:: Problem set ::
A - Answer these from the text on sports in Belfast, each on its own line:
(i) What share of Belfast's adult population regularly takes part in one or more sports?
(ii) How many people lined the route on the day George Best was buried?
(iii) What is the capacity of Casement Park?
B - In the text on sports in Belfast, please write out the passage from "Gaelic football is" up to and including "Clones, County Monaghan.", swapping "second largest" for "second biggest".

Watching and playing sports is an important part of culture in Belfast, Northern Ireland where almost six out of ten (59%) of the adult population regularly participate in one or more sports. Belfast has several notable sports teams playing a diverse variety of sports including football (Windsor Park being the home of the Northern Ireland national football team as well as Linfield F.C.), rugby (including at Ravenhill's Kingspan Stadium, home of former European champions Ulster Rugby), traditional Irish Gaelic games, and North American sports such as American football and ice hockey (at the SSE Arena where the multiple time Elite Ice Hockey League champion Belfast Giants are based. The Belfast Marathon is run annually on May Day, and attracted 14,300 participants in 2007. 
Cycling, triathlon and athletics are also popular as both participation and spectator sports, with the first two stages of the 2014 Giro d'Italia starting from Belfast City Centre, and the annual high profile Belfast International Cross Country event being held in the grounds of Stormont Castle every year until 2009. The Stormont Estate is also one of the four home grounds for the Ireland cricket team, alongside Bready, Malahide and Clontarf, and also hosts the Northern Cricket Union provincial teams.

Football

The Northern Ireland national football team, ranked 54th in the February 2019 FIFA World Rankings plays its home matches at Windsor Park. 
Belfast was the home town of the renowned Northern Irish footballer, George Best who died in November 2005. On the day he was buried in the city, 100,000 people lined the route from his home on the Cregagh Road to Roselawn cemetery. Since his death the City Airport has been named after him and a trust has been set up to fund a memorial to him in the city centre.

Four NIFL Irish League football teams are based in Belfast; Crusaders , Cliftonville F.C. Glentoran, and Linfield F.C. NIFL Championship teams include Dundela, Harland & Wolff Welders F.C., Knockbreda F.C. and PSNI F.C.

Intermediate-level clubs Queen's University, Newington Youth and Sport & Leisure Swifts compete in the NIFL Premier Intermediate League. Albert Foundry F.C., Bloomfield F.C., Colin Valley, Crumlin Star F.C., Dunmurry Rec., Dunmurry Young Men F.C., East Belfast F.C., Grove United F.C., Immaculata F.C., Iveagh United, Malachians F.C., Orangefield Old Boys, Rosario Youth Club F.C., St Luke's, St Patrick's Young Men F.C., Shankill United F.C., Short Brothers F.C., Sirocco Works F.C. and Suffolk compete in the Northern Amateur Football League and Brantwood, Donegal Celtic and St James Swifts in the Ballymena & Provincial League.

Gaelic football and hurling

Gaelic football is the most popular spectator sport in the island of Ireland. Casement Park, in West Belfast has a capacity of 32,000 which makes it the second largest Gaelic Athletic Association ground in Ulster. It was named after Sir Roger Casement, one of the revolutionaries of the 1916 Easter Rising. Home to Antrim GAA, Casement was regularly host to finals in the Ulster Hurling Championship, which Antrim dominated before it was suspended. Football finals, traditionally have been played in Clones, County Monaghan.

Queen's University and the University of Ulster, Jordanstown compete in the Sigerson Cup. This is the top division championship of university Gaelic football in Ireland. They also compete in the Fitzgibbon Cup, which is the Hurling university championship equivalent.

:: Data rows ::

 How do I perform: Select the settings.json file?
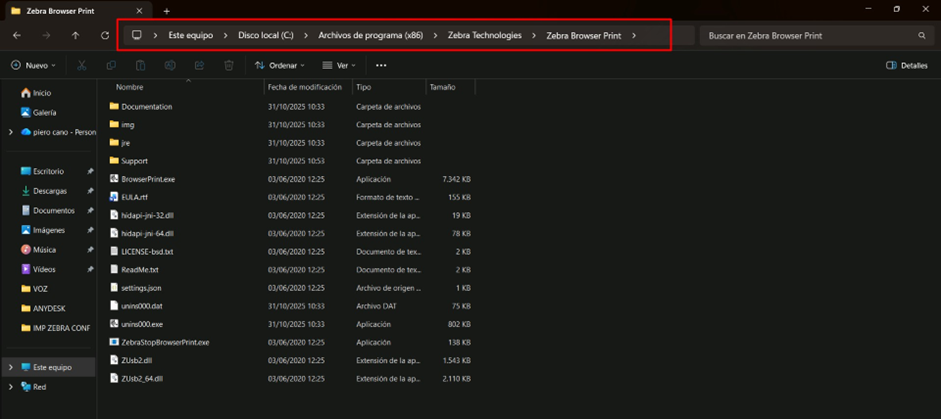140,288
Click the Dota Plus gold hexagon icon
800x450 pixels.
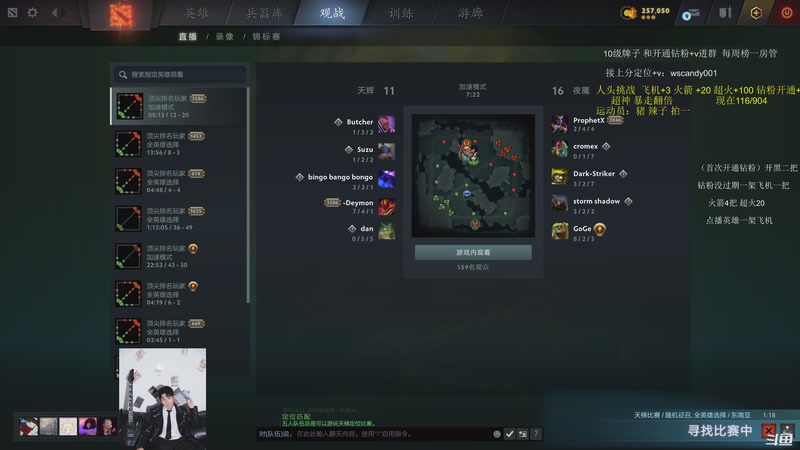(756, 13)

:: Complete answers ::
A -
(i) 59%, almost six out of ten
(ii) 100,000
(iii) 32,000

B -
Gaelic football is the most popular spectator sport in the island of Ireland. Casement Park, in West Belfast has a capacity of 32,000 which makes it the second biggest Gaelic Athletic Association ground in Ulster. It was named after Sir Roger Casement, one of the revolutionaries of the 1916 Easter Rising. Home to Antrim GAA, Casement was regularly host to finals in the Ulster Hurling Championship, which Antrim dominated before it was suspended. Football finals, traditionally have been played in Clones, County Monaghan.